Assembly issues are not only apparent at supermarkets well known supposedly top suppliers are also guilty of howlers to !
....rendering the expensive bike not fit for purpose ! Not the fault of the bike either.
That is just diabolical. The bike and the fact it has been put together incorrectly.
Oh I don't know, it's ideal for a nipper to fly about on, drop, bang into things etc. while learning. My daughter learned to ride on a 'Hello Kitty' bike which cost £25 lol, she's now on a sub-bmx thing that my eldest used to ride and she flies around on it. It has been bulletproof; the BB could use a strip and rebuild now though, but we've had it ages.
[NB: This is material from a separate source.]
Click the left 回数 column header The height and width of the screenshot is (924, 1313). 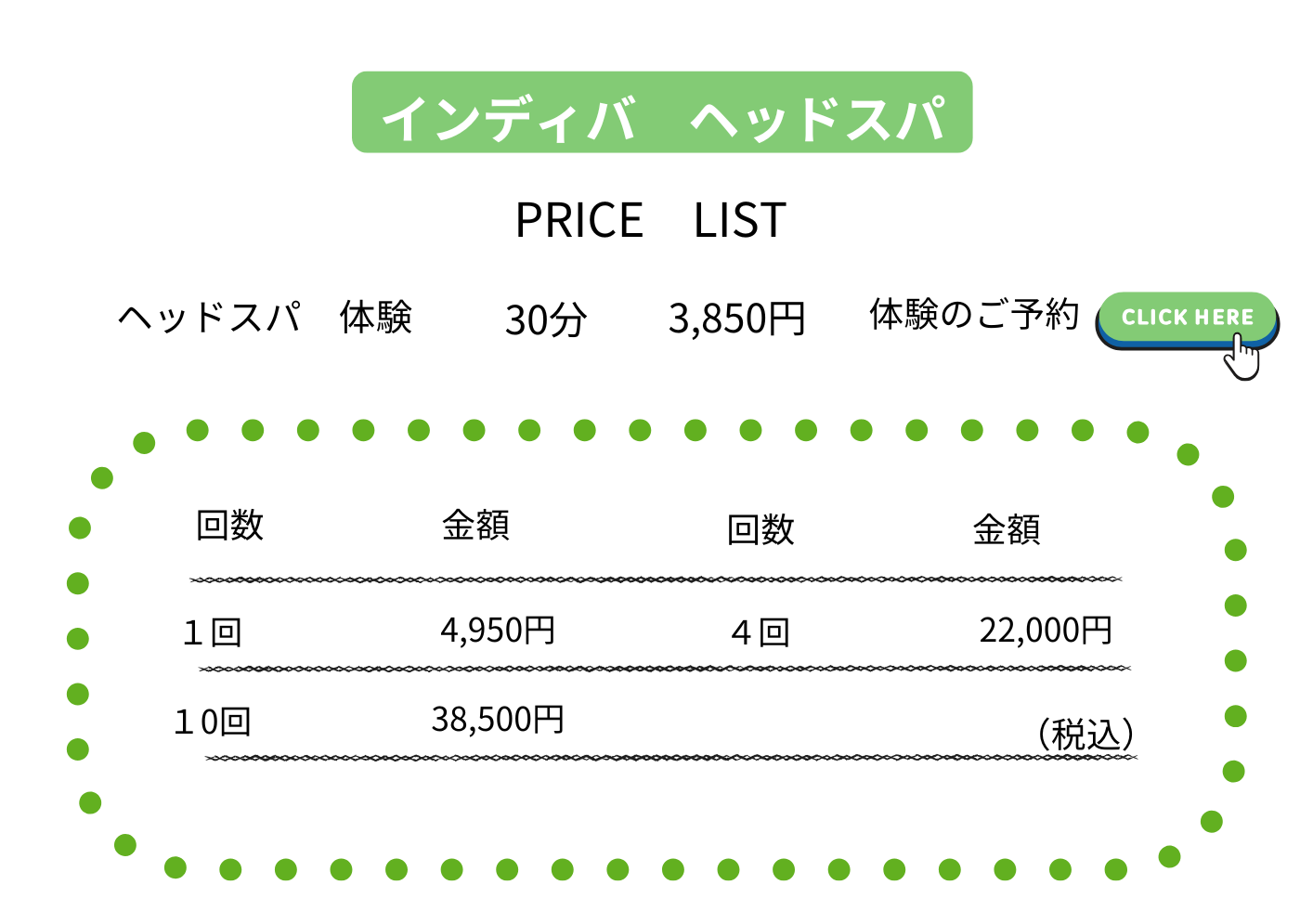(x=229, y=526)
The backwards forks however...
I see it from the point of view that the bikes are fitted with brakes. If the brakes are adjusted correctly, they do the intended job of stopping the bike. If the owner doesn't maintain the brakes in working order, that is not the fault of the bike, manufacturer or retailer but the fault of the owner. If you don't maintain expensive Campag brakes, they will not work as intended either.But, once again, you appear to be missing the point that Summerdays, I and Angel are making, (or have tried to make in the sea of apparently selective illiteracy) and that is that the brakes on Tesco bikes are not particularly good quality. They have to be assembled by the buyer. The buyers are, by any argument, not likely to be particularly good bike mechanics (the argument, if I have to spell this out, is that they wouldn't be buying boxed supermarket bikes if they were), and so the initial assembly and adjustment is less likely to be good.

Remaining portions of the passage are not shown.